> _TASK ITEM_: The lines from the start of the records through the one containing "Click the 'Введите вопрос' help search field" are to be transcribed exactly, and nothing else.
#### DATA LISTING ####
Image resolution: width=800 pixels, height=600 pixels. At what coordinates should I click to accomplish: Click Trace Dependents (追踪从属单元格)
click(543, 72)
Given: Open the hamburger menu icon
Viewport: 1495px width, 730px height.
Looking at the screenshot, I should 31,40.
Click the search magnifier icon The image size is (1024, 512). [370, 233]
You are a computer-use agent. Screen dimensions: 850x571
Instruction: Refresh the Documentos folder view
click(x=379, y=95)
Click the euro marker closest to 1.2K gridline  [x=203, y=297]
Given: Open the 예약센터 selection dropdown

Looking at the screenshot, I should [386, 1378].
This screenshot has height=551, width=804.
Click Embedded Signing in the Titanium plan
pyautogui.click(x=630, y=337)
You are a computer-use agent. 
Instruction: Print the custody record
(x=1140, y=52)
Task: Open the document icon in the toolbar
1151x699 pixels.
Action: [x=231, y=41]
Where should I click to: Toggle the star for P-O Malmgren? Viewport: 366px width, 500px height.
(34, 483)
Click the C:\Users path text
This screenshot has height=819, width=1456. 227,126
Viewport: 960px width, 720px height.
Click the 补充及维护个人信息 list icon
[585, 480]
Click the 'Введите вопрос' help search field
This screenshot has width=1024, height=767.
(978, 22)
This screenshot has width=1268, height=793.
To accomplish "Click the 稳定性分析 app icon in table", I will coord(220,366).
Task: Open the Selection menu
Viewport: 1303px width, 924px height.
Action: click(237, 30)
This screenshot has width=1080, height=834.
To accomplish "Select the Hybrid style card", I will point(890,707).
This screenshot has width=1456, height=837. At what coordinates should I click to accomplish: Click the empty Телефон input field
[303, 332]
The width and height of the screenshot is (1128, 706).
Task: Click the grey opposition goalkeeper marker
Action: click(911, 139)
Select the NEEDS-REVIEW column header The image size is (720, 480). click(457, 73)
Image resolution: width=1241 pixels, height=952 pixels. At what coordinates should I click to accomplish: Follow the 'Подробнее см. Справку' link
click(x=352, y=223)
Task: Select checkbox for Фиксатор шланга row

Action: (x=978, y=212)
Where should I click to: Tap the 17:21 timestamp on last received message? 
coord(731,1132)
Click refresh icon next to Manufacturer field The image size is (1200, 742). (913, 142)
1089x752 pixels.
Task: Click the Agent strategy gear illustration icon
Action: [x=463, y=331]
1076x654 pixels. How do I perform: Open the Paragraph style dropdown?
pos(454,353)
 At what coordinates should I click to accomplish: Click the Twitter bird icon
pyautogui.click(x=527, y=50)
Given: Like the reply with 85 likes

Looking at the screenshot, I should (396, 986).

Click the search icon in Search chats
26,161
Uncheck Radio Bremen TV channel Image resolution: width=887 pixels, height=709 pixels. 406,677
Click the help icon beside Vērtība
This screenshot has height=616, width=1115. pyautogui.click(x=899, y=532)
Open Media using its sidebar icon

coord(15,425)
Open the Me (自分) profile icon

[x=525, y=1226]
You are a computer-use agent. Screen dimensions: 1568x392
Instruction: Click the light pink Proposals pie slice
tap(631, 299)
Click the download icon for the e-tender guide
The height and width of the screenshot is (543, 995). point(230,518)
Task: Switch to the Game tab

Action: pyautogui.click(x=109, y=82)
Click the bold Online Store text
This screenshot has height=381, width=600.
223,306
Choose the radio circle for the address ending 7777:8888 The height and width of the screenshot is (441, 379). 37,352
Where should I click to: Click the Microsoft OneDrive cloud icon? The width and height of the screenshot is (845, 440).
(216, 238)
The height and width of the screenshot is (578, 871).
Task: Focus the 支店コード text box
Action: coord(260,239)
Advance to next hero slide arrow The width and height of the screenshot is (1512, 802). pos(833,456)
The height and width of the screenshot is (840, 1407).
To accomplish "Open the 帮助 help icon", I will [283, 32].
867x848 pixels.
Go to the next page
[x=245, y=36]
####
> _ANSWER FOR THE TASK_:
Image resolution: width=800 pixels, height=600 pixels. At what coordinates should I click to accomplish: Click Trace Dependents (追踪从属单元格)
click(543, 72)
Given: Open the hamburger menu icon
Viewport: 1495px width, 730px height.
Looking at the screenshot, I should 31,40.
Click the search magnifier icon The image size is (1024, 512). [370, 233]
You are a computer-use agent. Screen dimensions: 850x571
Instruction: Refresh the Documentos folder view
click(x=379, y=95)
Click the euro marker closest to 1.2K gridline  [x=203, y=297]
Given: Open the 예약센터 selection dropdown

Looking at the screenshot, I should [386, 1378].
This screenshot has height=551, width=804.
Click Embedded Signing in the Titanium plan
pyautogui.click(x=630, y=337)
You are a computer-use agent. 
Instruction: Print the custody record
(x=1140, y=52)
Task: Open the document icon in the toolbar
1151x699 pixels.
Action: [x=231, y=41]
Where should I click to: Toggle the star for P-O Malmgren? Viewport: 366px width, 500px height.
(34, 483)
Click the C:\Users path text
This screenshot has height=819, width=1456. 227,126
Viewport: 960px width, 720px height.
Click the 补充及维护个人信息 list icon
[585, 480]
Click the 'Введите вопрос' help search field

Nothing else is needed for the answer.